→ **Instructions**:
• A. Name every individual person mentioned in the piece below on the Russia–Georgia conflict.
• B. Extend the piece on the Russia–Georgia conflict below, picking up after its final sentence rather than from the material.

→ **Document**:
I was stunned at the time at the way which Bush and McCain dismissed the truth and worked from the premise that Russia is our enemy and, therefore, Russia must be in the wrong.

If I remember correctly, McCain got around the small matter of who started the conflict by stating - and I am paraphrasing - "It doesn't matter how this started, but Russia have overreacted."

Of course, this conflict flared during the election between McCain and Obama and the Republicans saw this as a way to make Obama look weak on national defence, so the truth was literally thrown out of the window.

And I was astonished to witness Labour sending David Miliband to Georgia during this period, in what I could only conclude was an attempt to out-Tory the Tories, and declare that Georgia should become a member of Nato. That was an act of utter idiocy as I argued at the time:
The west has found itself in a bind over Georgia, not wanting to be seen to bow to Russia, and yet unwilling to go to war. Miliband and others are arguing that Georgia should be allowed to join Nato, which is an explicit promise that, should this situation occur again, we would be willing to go to war over it.

My question is very simple. If there is some great principle at stake here, why aren't we willing to go to war now? Why do we believe that membership of Nato would stop any future Russian response to Georgian aggression? And why should Russia buy this silly illogical premise?
The truth was, as the EU report has found, that Russia had not been the aggressor. Mikheil Saakashvili, seizing the moment when Putin was sitting with Bush at the Chinese Olympics, decided to strike.

What followed from that moment onwards was a succession of lies, told by politicians and repeated by many newspapers, that made Georgia out to be the victim of aggression by a stronger neighbour.

That was simply not true.

The investigators criticised and condemned Russian conduct and policy in the months and years leading up to the war and its behaviour since. But on the issues of who started what when, the report was unequivocal. The Georgian offensive against Tskhinvali was not justified under international law.

"It is not possible to accept that the shelling of Tskhinvali with Grad multiple rocket launchers and heavy artillery would satisfy the requirements of having been necessary and proportionate."

We knew McCain was a dreadful liar during the campaign against Obama, but what this report tells us is that he was not alone.

Lots of politicians across the political spectrum chose to portray this conflict in a way which suited their political beliefs rather than according to what actually happened. At last, this EU report confirms what many of us said at the time: Georgia started the war.

→ **Dataset excerpt**:
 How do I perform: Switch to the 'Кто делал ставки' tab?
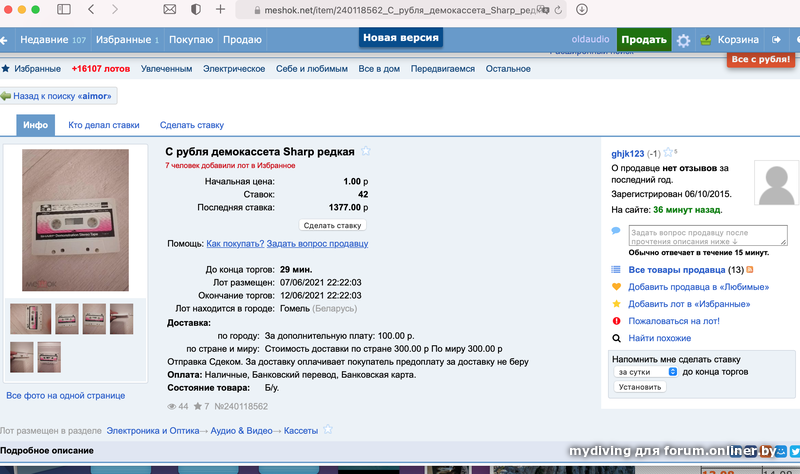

→ **Expected results**:
• A. Bush, McCain, Obama, David Miliband, Mikheil Saakashvili, Putin

• B.
UPDATE:

Glenn Greenwald has a very good take on just how widespread Republican lying was during this invasion with almost all of them publicly stating the very opposite of what was true:

Sarah Palin, ABC News interview, September 10, 2008:

PALIN: For Russia to have exerted such pressure in terms of invading a smaller democratic country, unprovoked, is unacceptable and we have to keep...

GIBSON: You believe unprovoked.

PALIN: I do believe unprovoked and we have got to keep our eyes on Russia, under the leadership there.

Charles Krauthammer, The Washington Post, October 24, 2008:

The second test was Georgia, to which Obama responded instinctively with evenhanded moral equivalence, urging restraint on both sides. McCain did not have to consult his advisers to instantly identify the aggressor.

John McCain, presidential debate, October 7, 2008:

[Putin] has exhibited most aggressive behavior, obviously, in Georgia. . . .We have to make the Russians understand that there are penalties for these this kind of behavior, this kind of naked aggression into Georgia, a tiny country and a tiny democracy.

Washington Post Editorial Page, August 28, 2008:

Those in the West who persist in blaming Georgia or the Bush administration for the present crisis ought to carefully consider those words -- and remember the history in Europe of regimes that have made similar claims. This is the rhetoric of an isolated, authoritarian government drunk with the euphoria of a perceived victory and nursing the delusion of a restored empire. It is convinced that the West is too weak and divided to respond with more than words. If nothing is done to restrain it, it will never release Georgia -- and it will not stop there.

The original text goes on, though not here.